Given request:
Quote the records exactly, starting at the beginning and ending with the line that contains "click(x=249, y=85)".

⁂

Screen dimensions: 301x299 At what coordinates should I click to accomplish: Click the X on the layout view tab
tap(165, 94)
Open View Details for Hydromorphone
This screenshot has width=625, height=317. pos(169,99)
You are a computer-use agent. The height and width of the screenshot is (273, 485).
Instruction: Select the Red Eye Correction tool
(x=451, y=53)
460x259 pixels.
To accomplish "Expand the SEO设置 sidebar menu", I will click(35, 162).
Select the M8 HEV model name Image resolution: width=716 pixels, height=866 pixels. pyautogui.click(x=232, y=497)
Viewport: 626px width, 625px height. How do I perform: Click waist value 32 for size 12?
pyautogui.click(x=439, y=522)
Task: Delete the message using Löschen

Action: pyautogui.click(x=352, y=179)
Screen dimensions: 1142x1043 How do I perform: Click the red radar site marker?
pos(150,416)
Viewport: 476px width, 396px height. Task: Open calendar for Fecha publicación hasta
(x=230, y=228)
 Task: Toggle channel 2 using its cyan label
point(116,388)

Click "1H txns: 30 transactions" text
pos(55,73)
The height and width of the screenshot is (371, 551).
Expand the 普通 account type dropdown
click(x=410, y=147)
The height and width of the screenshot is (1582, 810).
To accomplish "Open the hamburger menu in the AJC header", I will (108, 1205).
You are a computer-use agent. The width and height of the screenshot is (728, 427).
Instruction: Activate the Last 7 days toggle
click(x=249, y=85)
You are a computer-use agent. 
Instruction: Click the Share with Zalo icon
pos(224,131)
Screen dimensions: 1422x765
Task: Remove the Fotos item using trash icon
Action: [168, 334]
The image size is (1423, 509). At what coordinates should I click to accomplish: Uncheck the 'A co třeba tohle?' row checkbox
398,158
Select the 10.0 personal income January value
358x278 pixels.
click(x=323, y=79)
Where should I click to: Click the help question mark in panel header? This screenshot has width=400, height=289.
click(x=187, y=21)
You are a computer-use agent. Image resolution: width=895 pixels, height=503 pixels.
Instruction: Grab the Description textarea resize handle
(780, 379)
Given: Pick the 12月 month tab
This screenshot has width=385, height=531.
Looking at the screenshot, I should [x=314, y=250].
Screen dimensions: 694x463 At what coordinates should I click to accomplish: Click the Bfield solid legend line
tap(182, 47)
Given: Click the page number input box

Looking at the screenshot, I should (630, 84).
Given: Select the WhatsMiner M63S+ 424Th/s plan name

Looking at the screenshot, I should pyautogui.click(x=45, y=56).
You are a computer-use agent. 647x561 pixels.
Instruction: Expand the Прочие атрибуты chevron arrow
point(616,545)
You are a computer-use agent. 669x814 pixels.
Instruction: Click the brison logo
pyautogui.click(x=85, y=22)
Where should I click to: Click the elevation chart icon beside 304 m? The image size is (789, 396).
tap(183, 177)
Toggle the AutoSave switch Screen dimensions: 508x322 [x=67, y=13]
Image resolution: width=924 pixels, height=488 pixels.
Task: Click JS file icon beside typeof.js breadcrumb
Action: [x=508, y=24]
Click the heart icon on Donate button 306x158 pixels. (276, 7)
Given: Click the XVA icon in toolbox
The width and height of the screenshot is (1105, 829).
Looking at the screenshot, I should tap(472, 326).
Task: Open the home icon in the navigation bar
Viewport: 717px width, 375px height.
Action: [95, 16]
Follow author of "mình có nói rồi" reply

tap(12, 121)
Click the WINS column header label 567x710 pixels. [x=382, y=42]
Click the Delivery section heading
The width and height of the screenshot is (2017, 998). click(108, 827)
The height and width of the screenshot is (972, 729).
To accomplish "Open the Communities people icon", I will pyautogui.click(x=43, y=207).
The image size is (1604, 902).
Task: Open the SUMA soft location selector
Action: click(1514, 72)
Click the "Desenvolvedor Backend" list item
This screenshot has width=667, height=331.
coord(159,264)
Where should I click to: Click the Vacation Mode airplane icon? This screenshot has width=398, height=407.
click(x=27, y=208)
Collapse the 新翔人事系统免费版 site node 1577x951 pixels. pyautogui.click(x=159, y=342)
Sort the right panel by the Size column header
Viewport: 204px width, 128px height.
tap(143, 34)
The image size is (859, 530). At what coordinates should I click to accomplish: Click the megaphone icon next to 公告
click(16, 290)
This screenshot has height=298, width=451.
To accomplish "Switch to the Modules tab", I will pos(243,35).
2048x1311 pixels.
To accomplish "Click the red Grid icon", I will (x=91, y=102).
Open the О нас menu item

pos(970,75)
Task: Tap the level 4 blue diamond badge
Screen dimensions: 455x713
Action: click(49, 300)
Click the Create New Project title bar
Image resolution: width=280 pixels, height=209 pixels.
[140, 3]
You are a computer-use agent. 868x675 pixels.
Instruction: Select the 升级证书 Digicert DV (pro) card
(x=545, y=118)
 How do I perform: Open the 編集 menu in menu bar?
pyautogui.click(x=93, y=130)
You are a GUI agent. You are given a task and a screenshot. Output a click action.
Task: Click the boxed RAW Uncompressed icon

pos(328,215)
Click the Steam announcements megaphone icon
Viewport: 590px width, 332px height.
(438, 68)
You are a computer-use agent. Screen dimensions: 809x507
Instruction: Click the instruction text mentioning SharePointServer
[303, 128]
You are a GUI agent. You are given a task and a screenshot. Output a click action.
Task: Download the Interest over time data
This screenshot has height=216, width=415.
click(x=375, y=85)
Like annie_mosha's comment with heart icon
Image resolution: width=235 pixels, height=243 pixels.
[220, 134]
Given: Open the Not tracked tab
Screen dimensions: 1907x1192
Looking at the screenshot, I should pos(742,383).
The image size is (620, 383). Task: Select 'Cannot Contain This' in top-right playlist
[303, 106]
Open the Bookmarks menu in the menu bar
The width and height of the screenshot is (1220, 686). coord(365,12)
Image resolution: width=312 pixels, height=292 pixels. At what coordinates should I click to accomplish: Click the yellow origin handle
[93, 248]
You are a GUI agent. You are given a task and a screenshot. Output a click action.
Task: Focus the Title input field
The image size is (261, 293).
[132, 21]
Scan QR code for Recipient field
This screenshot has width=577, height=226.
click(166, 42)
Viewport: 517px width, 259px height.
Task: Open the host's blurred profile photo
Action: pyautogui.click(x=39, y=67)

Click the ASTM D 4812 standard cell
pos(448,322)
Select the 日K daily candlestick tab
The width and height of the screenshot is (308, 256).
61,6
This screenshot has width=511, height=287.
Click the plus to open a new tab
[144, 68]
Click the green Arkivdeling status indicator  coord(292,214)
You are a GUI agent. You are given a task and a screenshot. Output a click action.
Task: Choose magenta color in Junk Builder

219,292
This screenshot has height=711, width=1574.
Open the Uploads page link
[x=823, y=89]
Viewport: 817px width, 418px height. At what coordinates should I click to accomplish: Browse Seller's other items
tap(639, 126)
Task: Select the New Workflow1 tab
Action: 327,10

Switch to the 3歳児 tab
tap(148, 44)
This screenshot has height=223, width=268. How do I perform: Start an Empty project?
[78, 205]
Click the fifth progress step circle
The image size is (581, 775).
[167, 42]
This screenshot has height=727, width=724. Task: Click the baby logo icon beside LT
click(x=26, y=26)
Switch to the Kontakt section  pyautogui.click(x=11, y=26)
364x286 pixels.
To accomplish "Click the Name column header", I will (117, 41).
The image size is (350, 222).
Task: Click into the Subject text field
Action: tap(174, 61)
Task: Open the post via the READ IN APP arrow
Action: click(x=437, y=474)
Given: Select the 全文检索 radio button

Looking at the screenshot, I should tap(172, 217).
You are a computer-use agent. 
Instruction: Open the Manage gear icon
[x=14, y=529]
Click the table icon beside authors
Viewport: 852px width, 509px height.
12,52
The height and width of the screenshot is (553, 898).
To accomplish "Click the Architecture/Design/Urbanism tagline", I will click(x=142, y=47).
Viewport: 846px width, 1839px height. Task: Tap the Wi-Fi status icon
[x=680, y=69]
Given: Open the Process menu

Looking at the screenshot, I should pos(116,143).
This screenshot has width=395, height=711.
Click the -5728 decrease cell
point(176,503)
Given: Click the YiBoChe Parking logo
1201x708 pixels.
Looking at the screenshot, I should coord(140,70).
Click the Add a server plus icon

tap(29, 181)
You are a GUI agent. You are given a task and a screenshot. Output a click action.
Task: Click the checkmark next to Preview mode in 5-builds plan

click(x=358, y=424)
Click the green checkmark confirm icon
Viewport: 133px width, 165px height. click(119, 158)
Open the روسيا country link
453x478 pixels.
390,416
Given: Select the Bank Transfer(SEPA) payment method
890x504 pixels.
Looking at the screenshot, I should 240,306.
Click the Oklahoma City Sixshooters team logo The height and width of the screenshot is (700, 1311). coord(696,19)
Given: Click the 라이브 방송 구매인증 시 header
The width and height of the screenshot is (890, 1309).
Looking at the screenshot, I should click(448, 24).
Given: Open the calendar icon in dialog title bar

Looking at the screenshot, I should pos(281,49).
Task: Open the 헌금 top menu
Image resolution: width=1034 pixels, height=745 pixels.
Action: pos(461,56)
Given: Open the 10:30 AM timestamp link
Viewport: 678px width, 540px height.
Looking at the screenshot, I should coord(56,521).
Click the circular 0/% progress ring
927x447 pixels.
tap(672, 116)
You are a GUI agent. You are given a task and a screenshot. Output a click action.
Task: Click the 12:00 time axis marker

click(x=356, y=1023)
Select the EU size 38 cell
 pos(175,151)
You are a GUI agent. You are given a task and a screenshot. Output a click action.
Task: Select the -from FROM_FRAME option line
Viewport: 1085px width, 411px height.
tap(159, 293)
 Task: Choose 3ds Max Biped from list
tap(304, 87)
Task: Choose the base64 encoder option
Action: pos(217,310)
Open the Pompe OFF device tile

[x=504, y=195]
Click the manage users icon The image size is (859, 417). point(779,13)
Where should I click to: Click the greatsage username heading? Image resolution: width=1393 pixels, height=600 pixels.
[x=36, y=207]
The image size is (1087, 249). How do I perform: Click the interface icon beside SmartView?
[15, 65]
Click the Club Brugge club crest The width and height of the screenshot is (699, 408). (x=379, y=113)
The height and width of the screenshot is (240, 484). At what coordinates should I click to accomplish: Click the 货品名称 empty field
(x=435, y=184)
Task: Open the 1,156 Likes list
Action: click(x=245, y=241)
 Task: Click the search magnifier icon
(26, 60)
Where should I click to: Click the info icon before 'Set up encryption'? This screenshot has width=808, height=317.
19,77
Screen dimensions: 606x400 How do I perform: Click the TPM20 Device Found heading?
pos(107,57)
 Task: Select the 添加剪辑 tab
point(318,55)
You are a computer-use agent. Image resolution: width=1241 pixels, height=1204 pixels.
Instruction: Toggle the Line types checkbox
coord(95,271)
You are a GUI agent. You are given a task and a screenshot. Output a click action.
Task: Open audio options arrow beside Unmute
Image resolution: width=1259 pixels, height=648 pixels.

⁂

Exercise result:
Screen dimensions: 301x299 At what coordinates should I click to accomplish: Click the X on the layout view tab
tap(165, 94)
Open View Details for Hydromorphone
This screenshot has width=625, height=317. pos(169,99)
You are a computer-use agent. The height and width of the screenshot is (273, 485).
Instruction: Select the Red Eye Correction tool
(x=451, y=53)
460x259 pixels.
To accomplish "Expand the SEO设置 sidebar menu", I will click(35, 162).
Select the M8 HEV model name Image resolution: width=716 pixels, height=866 pixels. pyautogui.click(x=232, y=497)
Viewport: 626px width, 625px height. How do I perform: Click waist value 32 for size 12?
pyautogui.click(x=439, y=522)
Task: Delete the message using Löschen

Action: pyautogui.click(x=352, y=179)
Screen dimensions: 1142x1043 How do I perform: Click the red radar site marker?
pos(150,416)
Viewport: 476px width, 396px height. Task: Open calendar for Fecha publicación hasta
(x=230, y=228)
 Task: Toggle channel 2 using its cyan label
point(116,388)

Click "1H txns: 30 transactions" text
pos(55,73)
The height and width of the screenshot is (371, 551).
Expand the 普通 account type dropdown
click(x=410, y=147)
The height and width of the screenshot is (1582, 810).
To accomplish "Open the hamburger menu in the AJC header", I will (108, 1205).
You are a computer-use agent. The width and height of the screenshot is (728, 427).
Instruction: Activate the Last 7 days toggle
click(x=249, y=85)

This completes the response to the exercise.